**Short task**
Copy the lines of the data word for word, from the line containing "Click the Select label next to A" through the line containing "click(x=25, y=132)", and leave out the pictures.

[Data for locating visible targets]
** Begin **

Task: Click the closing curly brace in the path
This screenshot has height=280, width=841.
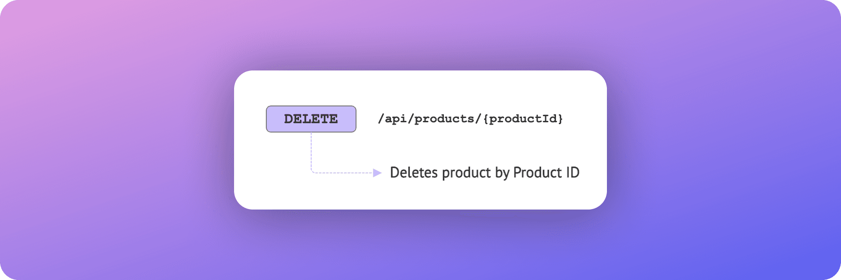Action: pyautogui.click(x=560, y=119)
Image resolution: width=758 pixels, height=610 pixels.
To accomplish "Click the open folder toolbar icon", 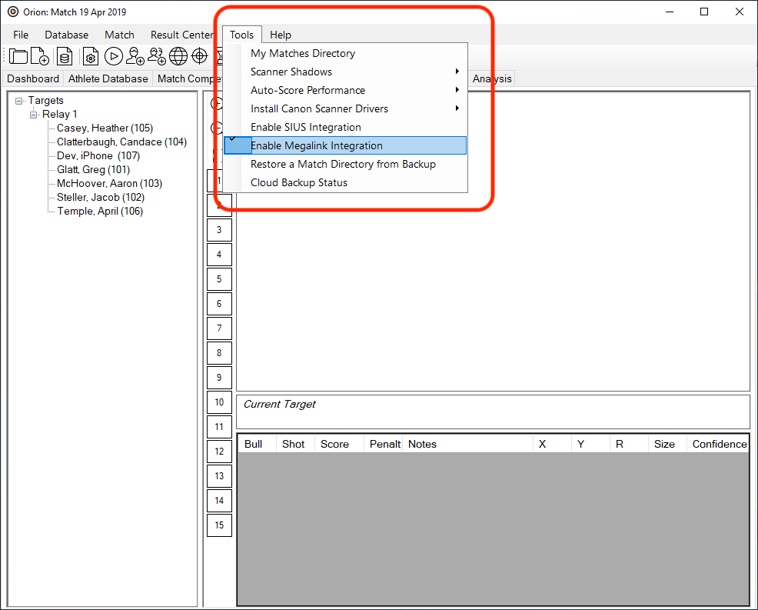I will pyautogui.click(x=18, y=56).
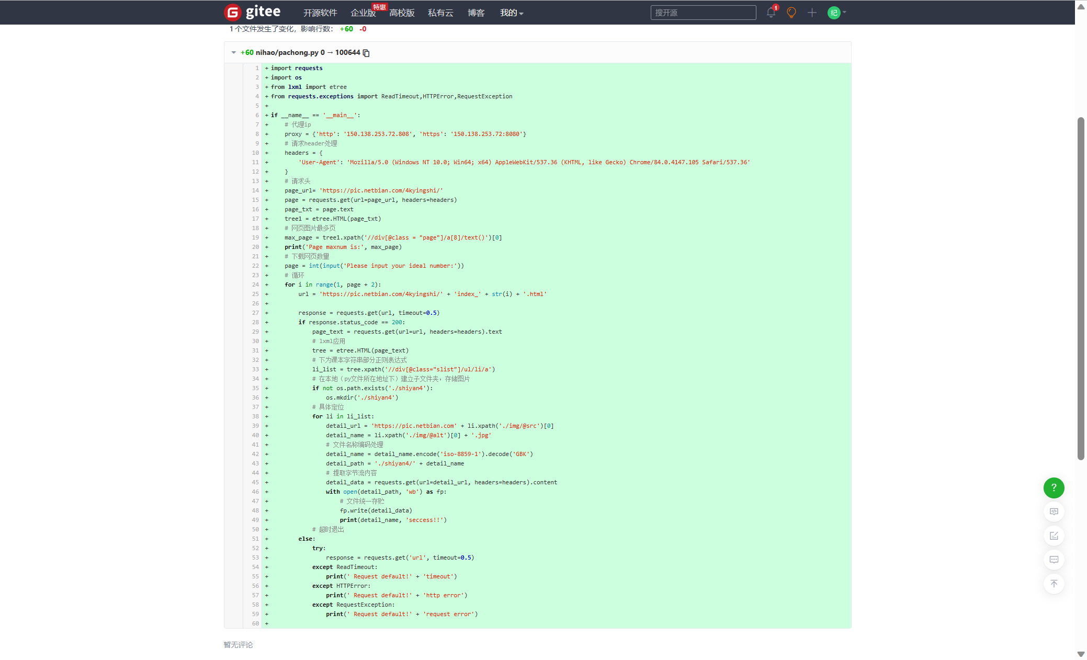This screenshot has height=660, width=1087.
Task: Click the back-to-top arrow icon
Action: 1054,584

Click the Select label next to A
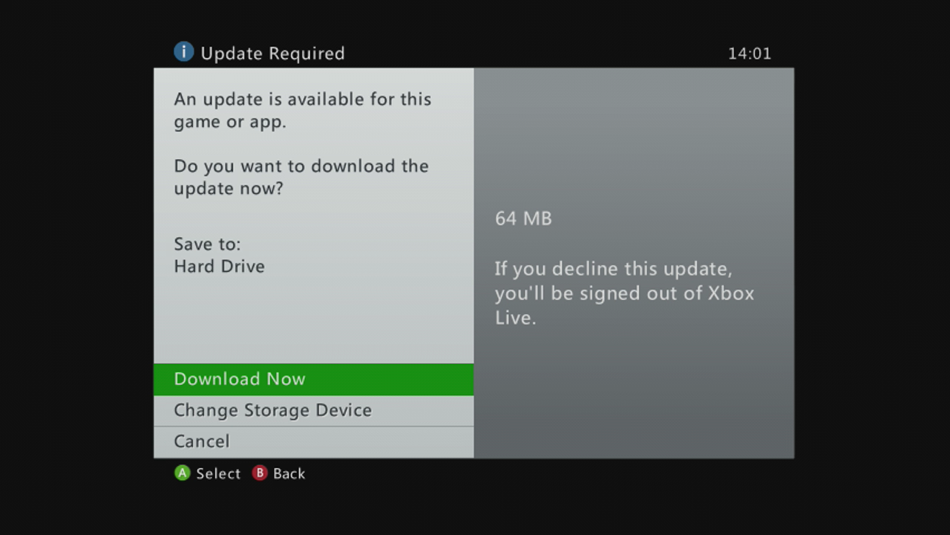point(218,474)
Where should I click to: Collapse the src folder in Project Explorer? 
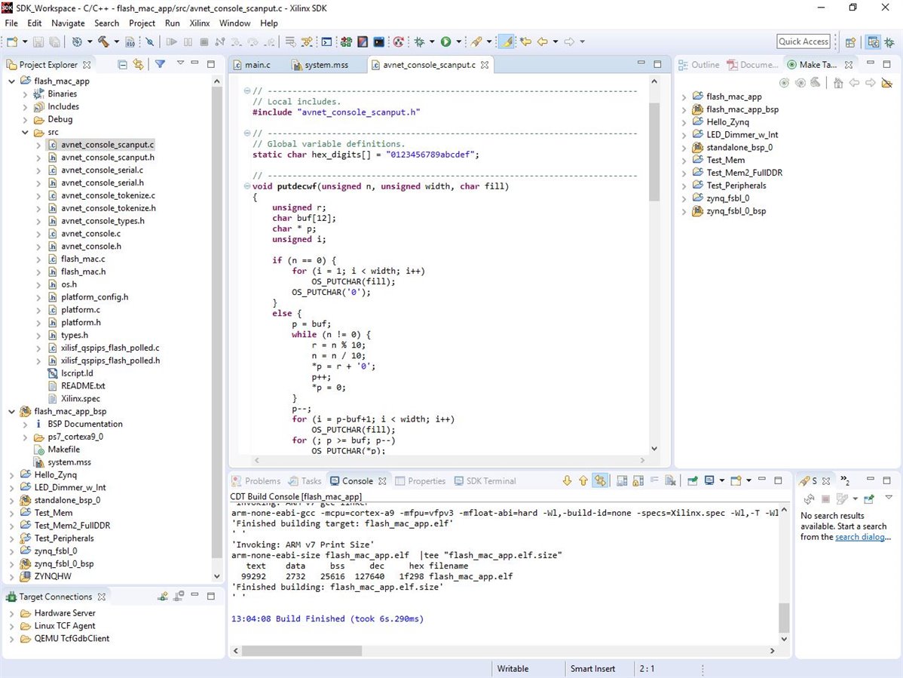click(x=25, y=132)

** End **
** Begin **

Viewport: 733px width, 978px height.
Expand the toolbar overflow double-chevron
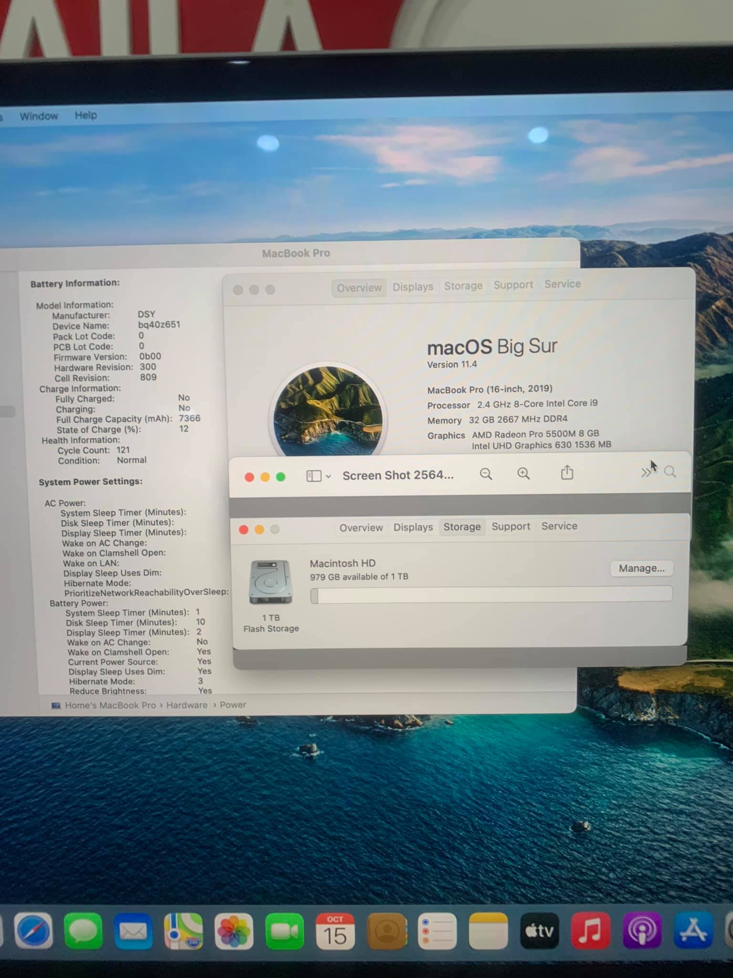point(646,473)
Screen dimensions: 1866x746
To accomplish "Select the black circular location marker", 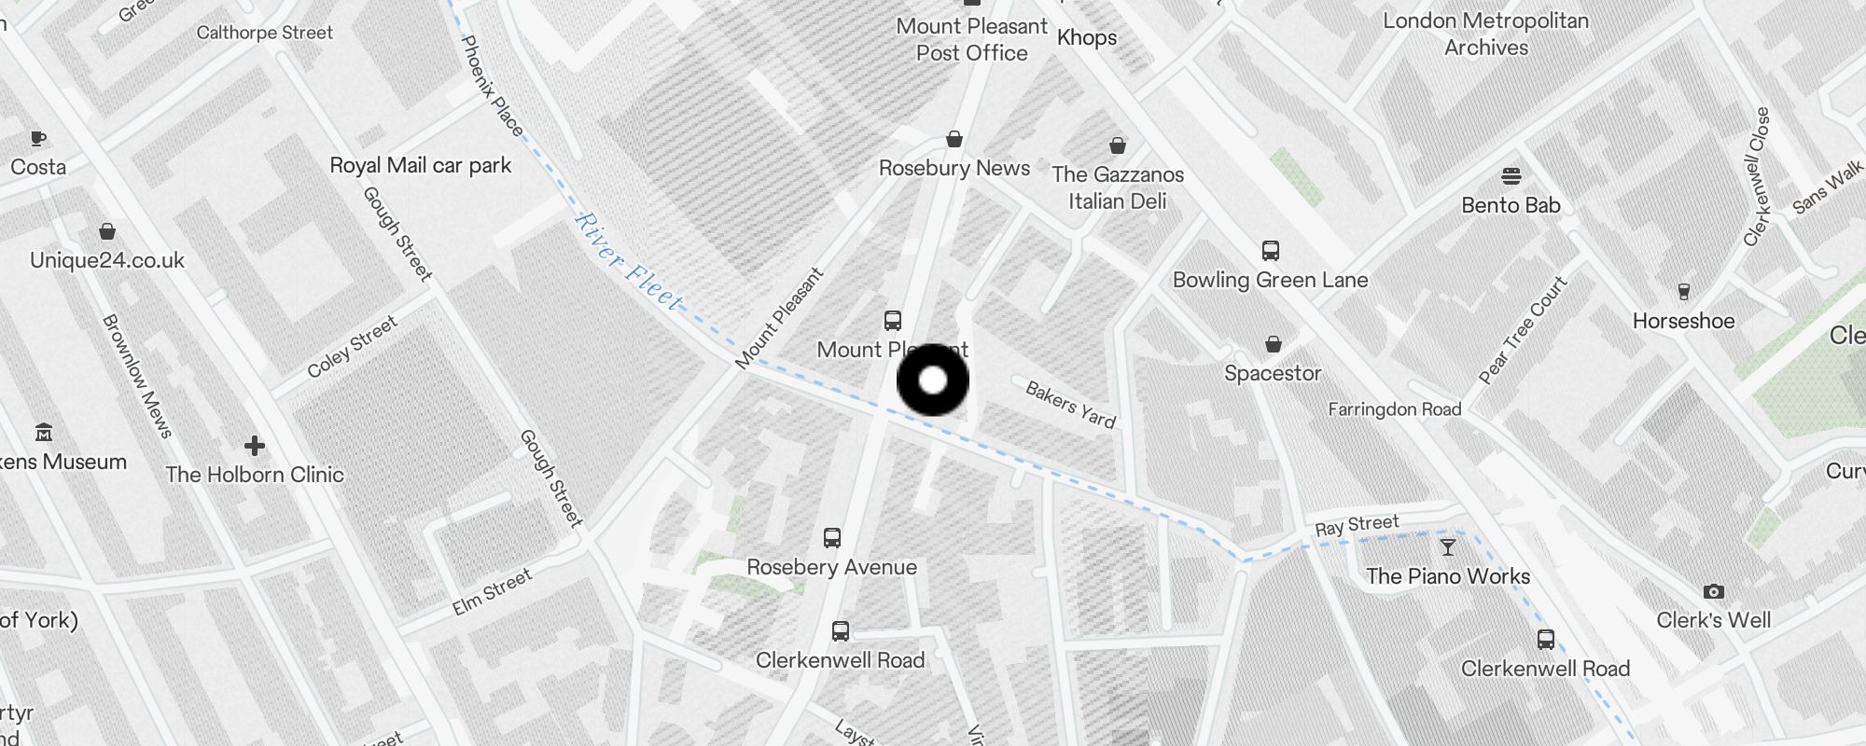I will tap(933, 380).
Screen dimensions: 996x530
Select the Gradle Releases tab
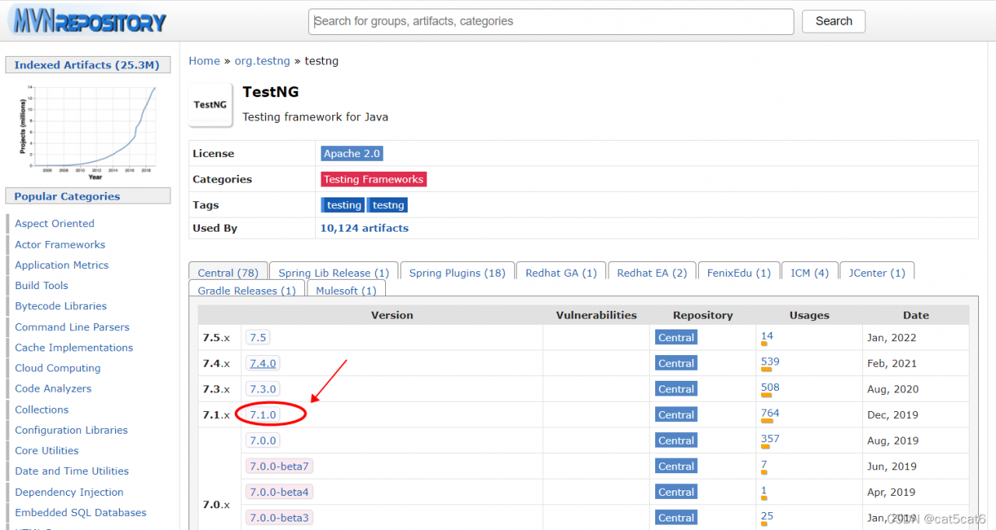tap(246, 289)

** End **
** Begin **

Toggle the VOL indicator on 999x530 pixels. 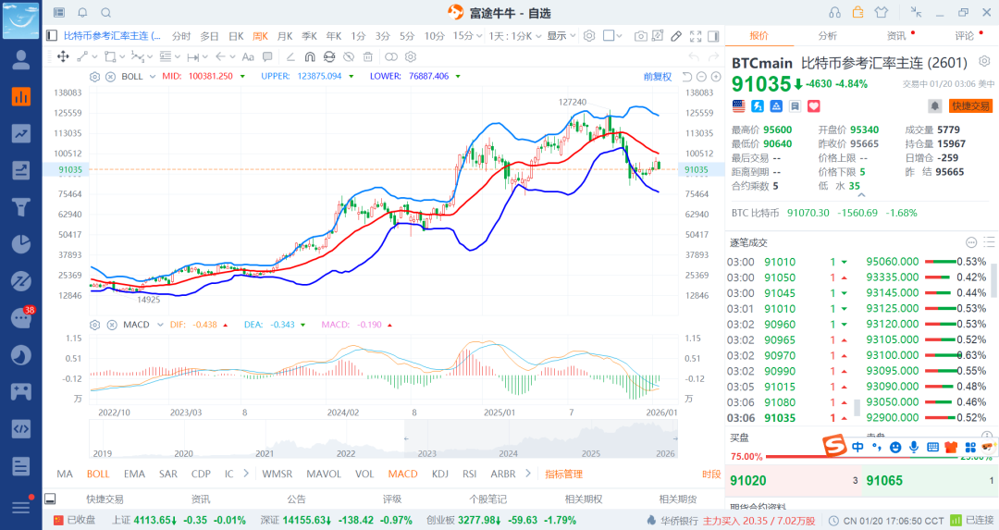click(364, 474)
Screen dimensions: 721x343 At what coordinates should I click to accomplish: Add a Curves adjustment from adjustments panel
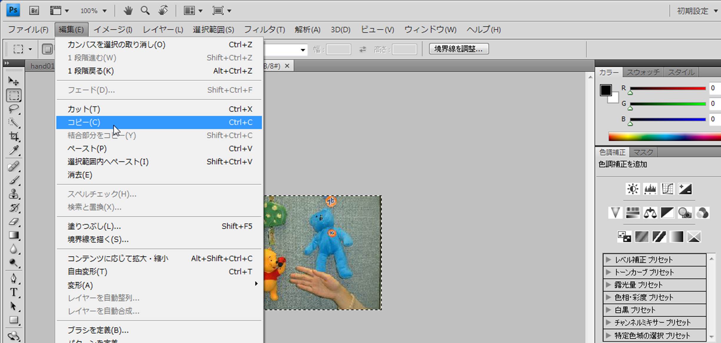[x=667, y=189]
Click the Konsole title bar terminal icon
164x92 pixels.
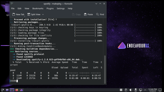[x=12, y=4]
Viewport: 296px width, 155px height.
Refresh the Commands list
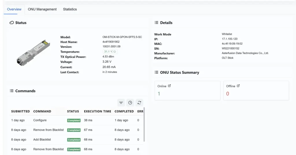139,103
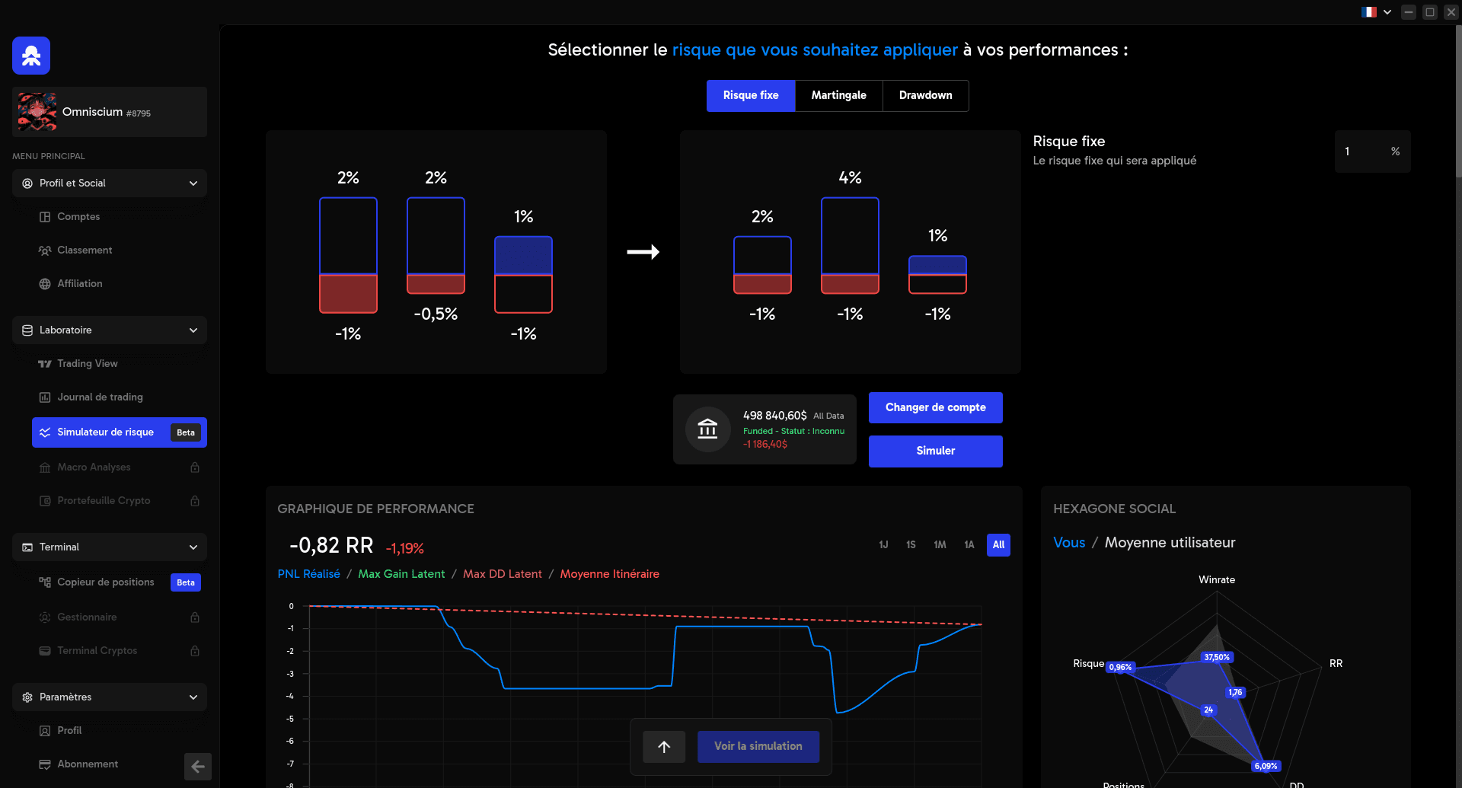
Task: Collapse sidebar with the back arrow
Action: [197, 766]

** End **

**Written response**
Click the Select label next to A
point(218,474)
Where should I click to: Collapse the src folder in Project Explorer? 
click(x=25, y=132)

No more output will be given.